I’m sure they can segregate the bandwidth on my “pipe” so it doesn’t impact my download speeds for phone/movie/network content and leave me with increased pingtimes and jitter.
I’m sure they can segregate the network traffic so others cannot snoop on our own private traffic.
I just don’t like the idea, so please keep your “pubic” Xfinity customer hot-spot traffic off my leased router.
Now here’s an idea, Xfinity. If you decide to do that, comp me the price of the modem-rental fee I am paying you each month to get the services I am already paying you for to leverage “free” Wi-Fi coverage access for other strangers who are your paying customers. If you want to let them use the hardware I have the privilege of leasing from you so they can get in the broadband carpool lane with me, then at least have the courtesy to pay for their gas.

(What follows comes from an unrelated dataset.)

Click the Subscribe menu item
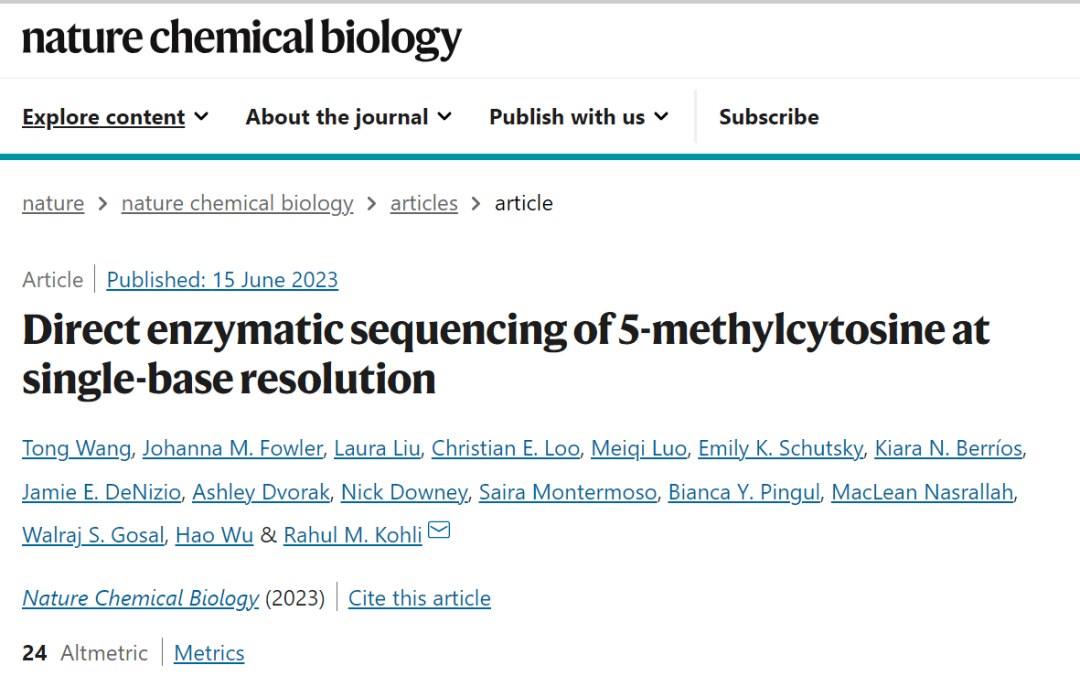 click(x=768, y=117)
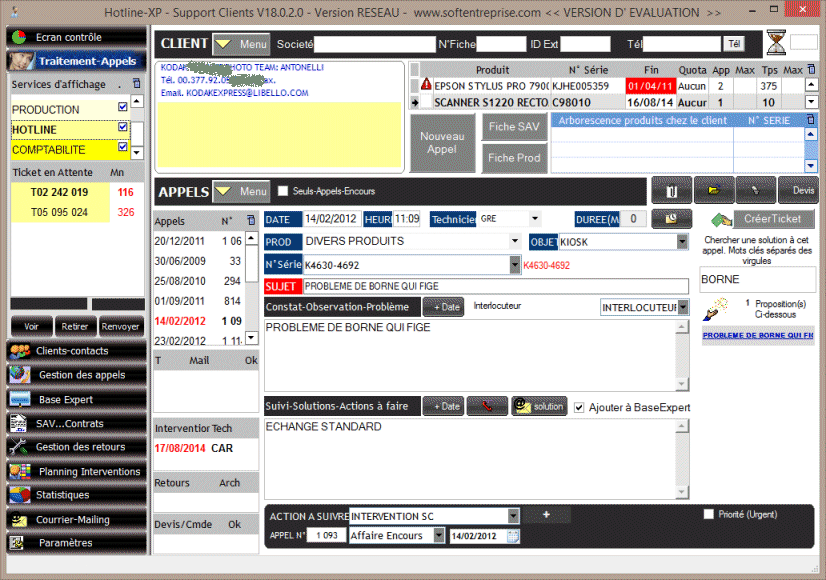Expand the PROD Divers Produits dropdown
Viewport: 826px width, 580px height.
(x=514, y=241)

That would be a closer “win-win” for both of us.
I get to see my bill drop just a bit and you get to extend your roaming Wi-Fi access across our neighborhood for other Xfinity guests.
As of right now, our current Xfinity provided modem does not support Wi-Fi. I know because I didn’t want it (and asked for a modem model without it) as I run and manage our own private Wi-Fi network downstream from their cable broadband modem. That’s not to say I may not have to have another forced “upgrade” down the road, but for now it isn’t an issue.
Think about it Xfinity. Otherwise I might have to invest in my own Xfinity approved (sans-Wi-Fi) DOCSIS Device. Now that I think about it, that was my most recent soap-box rant. See what I did about the previous one and that service provider when I finally dealt with it?
I’m just saying…
P.S. Hey Xfinity, since we are talking, when can I expect my new cloud-based X2/XI3 DVR unit from you? I doubt I’ll see a price drop on my bill, but I guess if it is at least as 50% more energy efficient than my current Cisco HD DVR monster that makes so much noise when the HDD spins up it scares small children, that might be something…and that Comcast version of Apple’s AirPlay feature sounds pretty handy considering I just bought a pricy Apple Lightning-to-HDMI adapter to watch HD media off my iPhone 5 on my HD TV.